=== Stored items ===
□ □ □ □ □
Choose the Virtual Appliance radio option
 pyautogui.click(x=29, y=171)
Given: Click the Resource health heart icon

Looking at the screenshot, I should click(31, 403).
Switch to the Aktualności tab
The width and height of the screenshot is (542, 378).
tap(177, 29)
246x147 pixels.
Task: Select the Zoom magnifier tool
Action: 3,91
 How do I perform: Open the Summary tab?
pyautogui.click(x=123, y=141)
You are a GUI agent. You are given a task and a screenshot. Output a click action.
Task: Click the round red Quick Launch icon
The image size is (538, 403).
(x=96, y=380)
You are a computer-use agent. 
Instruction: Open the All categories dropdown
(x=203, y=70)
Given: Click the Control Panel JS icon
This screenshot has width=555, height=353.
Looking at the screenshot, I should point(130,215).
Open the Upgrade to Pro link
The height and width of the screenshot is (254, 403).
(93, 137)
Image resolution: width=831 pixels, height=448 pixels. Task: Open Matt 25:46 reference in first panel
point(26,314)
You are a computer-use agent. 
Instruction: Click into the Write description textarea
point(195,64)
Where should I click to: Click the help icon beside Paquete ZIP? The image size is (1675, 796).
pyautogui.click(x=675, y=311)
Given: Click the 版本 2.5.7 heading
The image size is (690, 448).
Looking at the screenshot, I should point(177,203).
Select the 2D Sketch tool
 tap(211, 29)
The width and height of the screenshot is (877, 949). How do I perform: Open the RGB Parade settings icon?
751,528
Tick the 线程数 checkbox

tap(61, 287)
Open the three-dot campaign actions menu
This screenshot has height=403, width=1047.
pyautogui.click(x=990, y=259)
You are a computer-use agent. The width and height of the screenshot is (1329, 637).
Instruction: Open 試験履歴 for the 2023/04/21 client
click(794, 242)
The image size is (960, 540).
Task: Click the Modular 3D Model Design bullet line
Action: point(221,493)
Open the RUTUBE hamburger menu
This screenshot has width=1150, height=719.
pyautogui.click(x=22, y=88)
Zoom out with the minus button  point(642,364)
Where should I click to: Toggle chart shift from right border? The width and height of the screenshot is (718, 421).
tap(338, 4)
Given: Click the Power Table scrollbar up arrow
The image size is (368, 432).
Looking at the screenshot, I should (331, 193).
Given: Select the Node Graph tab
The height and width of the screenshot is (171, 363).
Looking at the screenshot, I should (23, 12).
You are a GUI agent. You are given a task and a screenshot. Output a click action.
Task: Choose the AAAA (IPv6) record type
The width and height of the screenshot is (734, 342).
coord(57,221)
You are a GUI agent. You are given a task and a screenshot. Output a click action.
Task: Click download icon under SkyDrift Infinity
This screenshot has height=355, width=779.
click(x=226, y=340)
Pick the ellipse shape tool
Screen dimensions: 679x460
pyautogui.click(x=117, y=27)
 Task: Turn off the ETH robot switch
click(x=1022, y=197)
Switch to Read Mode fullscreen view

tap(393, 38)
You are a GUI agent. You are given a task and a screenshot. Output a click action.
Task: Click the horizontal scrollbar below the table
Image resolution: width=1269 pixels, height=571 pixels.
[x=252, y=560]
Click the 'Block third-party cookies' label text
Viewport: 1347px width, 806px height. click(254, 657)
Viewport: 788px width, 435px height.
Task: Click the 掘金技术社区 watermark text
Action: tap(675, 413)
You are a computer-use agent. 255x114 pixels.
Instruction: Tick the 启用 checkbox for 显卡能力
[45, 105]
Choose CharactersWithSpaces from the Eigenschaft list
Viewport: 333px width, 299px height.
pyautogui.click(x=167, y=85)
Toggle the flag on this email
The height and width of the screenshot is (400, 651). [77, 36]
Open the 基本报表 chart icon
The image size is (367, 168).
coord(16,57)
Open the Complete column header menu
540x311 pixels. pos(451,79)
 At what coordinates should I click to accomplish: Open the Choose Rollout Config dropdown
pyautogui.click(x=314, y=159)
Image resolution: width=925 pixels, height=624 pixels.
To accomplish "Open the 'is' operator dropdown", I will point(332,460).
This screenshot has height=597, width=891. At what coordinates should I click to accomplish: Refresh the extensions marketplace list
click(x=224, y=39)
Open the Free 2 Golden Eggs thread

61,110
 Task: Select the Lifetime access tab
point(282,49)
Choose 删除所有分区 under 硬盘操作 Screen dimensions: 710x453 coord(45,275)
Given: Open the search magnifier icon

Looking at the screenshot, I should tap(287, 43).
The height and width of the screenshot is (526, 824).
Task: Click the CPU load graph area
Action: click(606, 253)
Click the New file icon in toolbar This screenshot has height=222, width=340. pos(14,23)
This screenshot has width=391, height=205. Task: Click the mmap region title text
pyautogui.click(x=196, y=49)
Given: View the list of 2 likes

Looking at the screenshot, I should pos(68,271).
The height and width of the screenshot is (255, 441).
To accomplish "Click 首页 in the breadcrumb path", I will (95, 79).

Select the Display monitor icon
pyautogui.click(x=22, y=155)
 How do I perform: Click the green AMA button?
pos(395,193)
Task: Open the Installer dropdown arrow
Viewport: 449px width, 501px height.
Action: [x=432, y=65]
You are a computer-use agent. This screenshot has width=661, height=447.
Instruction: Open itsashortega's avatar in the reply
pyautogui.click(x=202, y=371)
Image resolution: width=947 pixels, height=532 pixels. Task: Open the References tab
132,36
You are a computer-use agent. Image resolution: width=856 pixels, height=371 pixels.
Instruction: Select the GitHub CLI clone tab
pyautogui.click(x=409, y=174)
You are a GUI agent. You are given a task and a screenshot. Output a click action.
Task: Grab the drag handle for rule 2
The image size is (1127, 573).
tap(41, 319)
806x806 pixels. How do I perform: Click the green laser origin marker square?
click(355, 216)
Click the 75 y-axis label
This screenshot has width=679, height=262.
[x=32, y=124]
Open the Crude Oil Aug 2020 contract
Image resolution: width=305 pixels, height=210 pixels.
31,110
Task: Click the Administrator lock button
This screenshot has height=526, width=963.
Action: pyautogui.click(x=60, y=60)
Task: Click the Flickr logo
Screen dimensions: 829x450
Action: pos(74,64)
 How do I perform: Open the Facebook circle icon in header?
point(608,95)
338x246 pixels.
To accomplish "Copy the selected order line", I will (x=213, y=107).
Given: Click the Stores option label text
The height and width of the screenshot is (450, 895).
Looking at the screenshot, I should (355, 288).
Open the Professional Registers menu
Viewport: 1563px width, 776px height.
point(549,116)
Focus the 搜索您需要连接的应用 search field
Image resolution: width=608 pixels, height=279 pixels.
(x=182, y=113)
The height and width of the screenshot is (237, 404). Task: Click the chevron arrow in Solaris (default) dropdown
□ □ □ □ □
=== What you have to do ===
All lines in the records above with "scrollbar" need to be found and copied.

=== Answer space ===
Given: Click the Power Table scrollbar up arrow
Task: Click the horizontal scrollbar below the table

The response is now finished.